Collected data
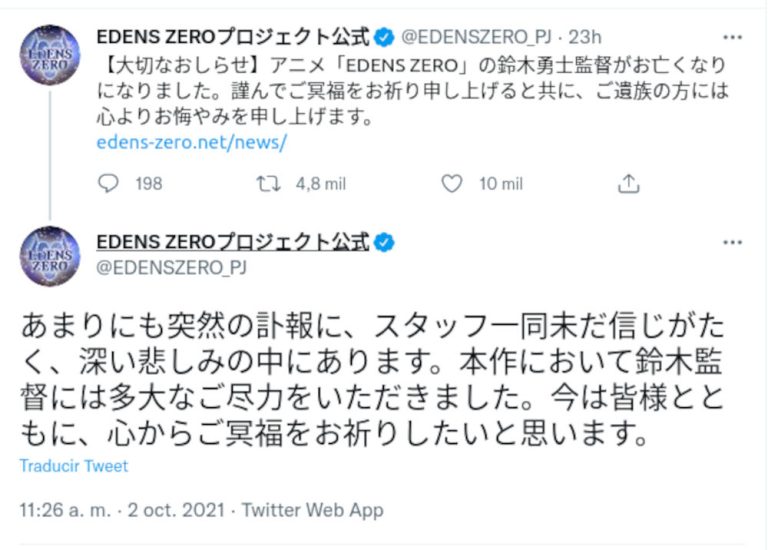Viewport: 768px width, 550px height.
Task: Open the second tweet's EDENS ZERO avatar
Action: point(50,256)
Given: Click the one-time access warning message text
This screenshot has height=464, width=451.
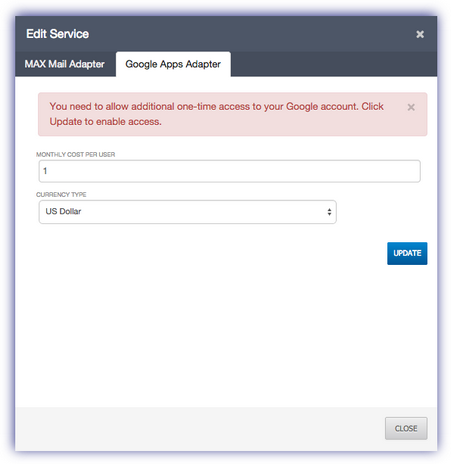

Task requirements ▸
Your answer must be exactly the lines from the one with "Given: Click the" through the last line of the entries, both included, with no pictures; please add nothing else.

The answer ▸
Given: Click the one-time access warning message text
This screenshot has height=464, width=451.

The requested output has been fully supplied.